### [INPUT DATA]
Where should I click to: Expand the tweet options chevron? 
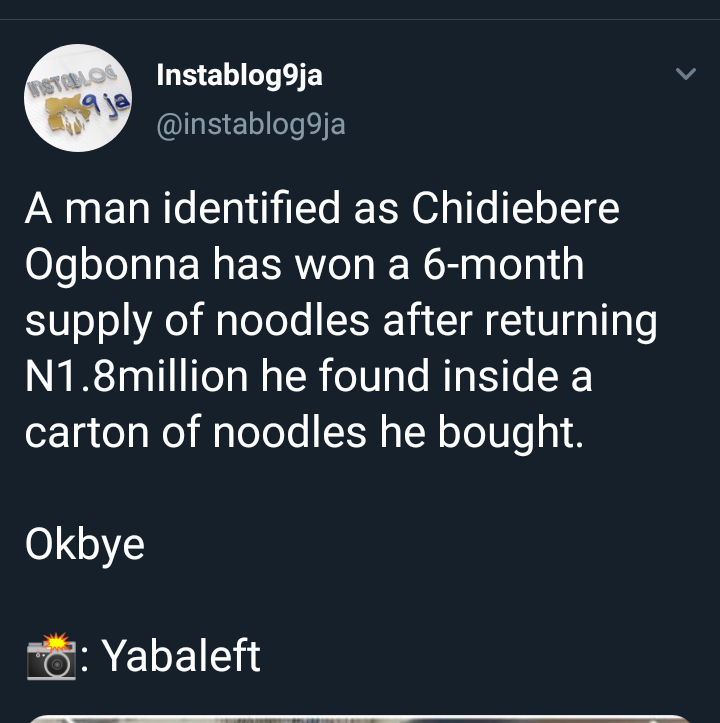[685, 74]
==
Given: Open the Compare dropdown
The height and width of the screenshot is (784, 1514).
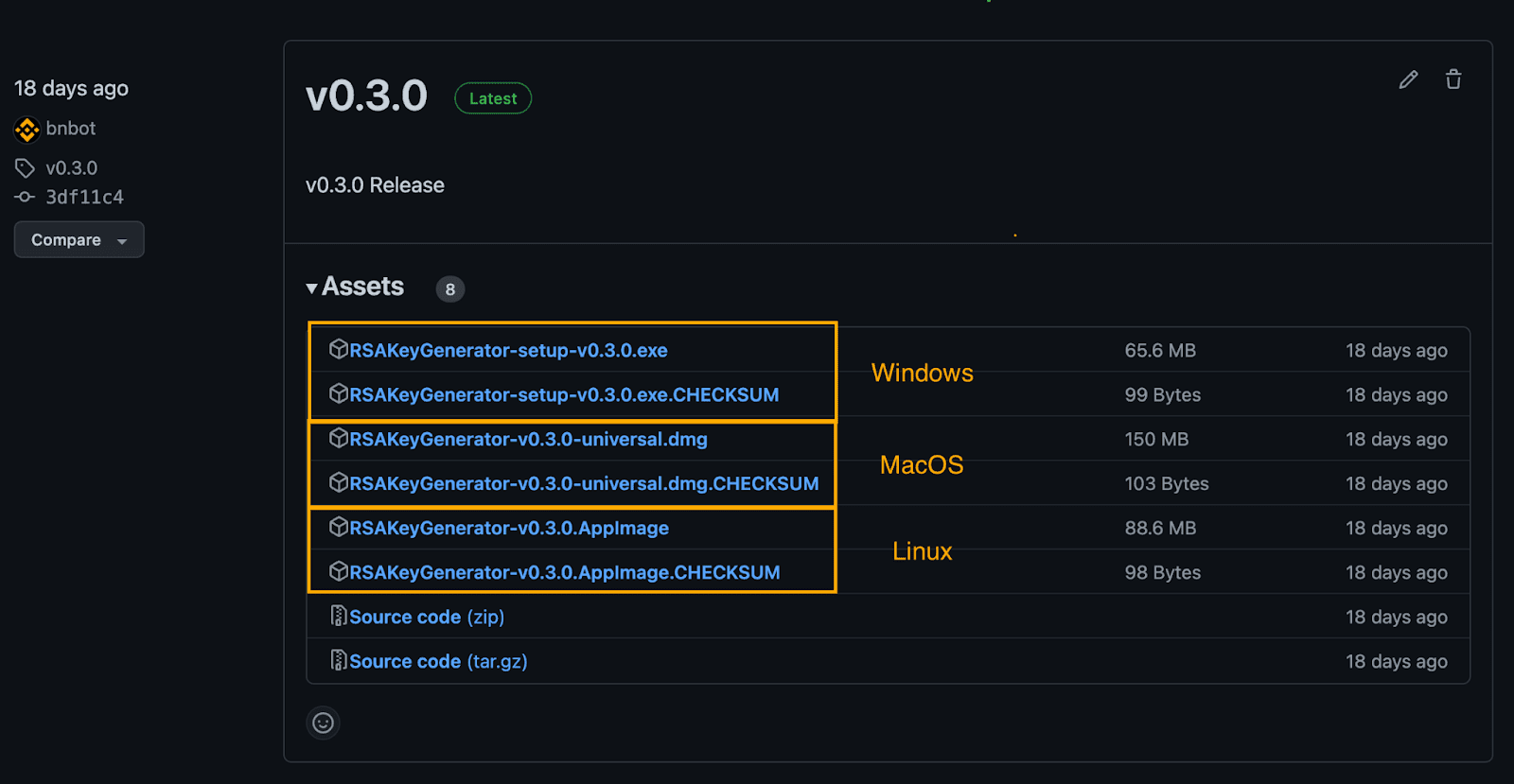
...
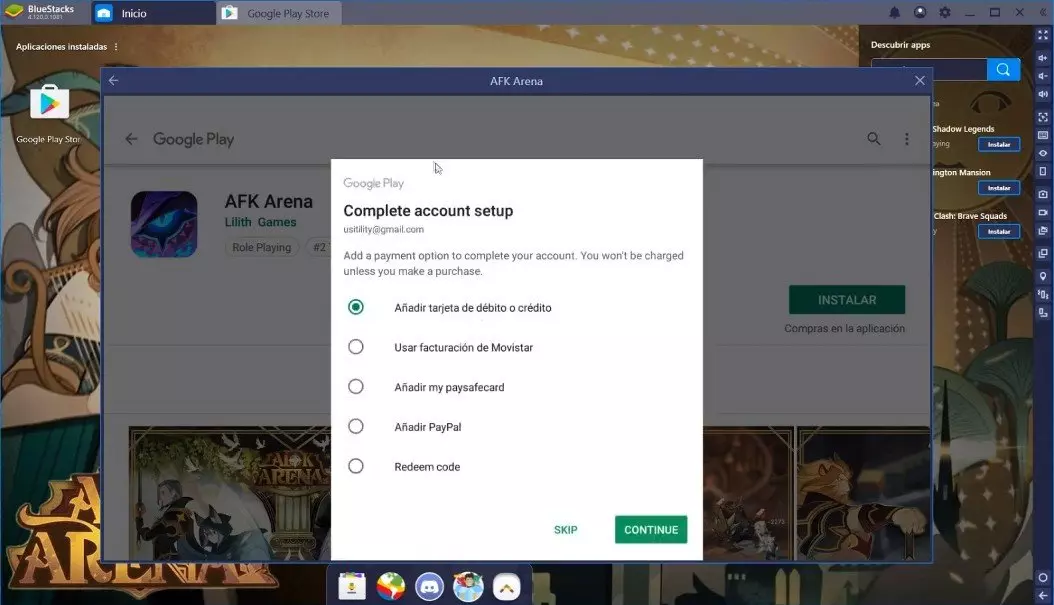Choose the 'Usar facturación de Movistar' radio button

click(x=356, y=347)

### [EXERCISE DIRECTIONS]
Extract the data from the line containing "Given: Open the Compare dropdown" through the line containing "The height and", including both of those lines, and reproduce it verbatim.

### [FINAL RESULT]
Given: Open the Compare dropdown
The height and width of the screenshot is (784, 1514).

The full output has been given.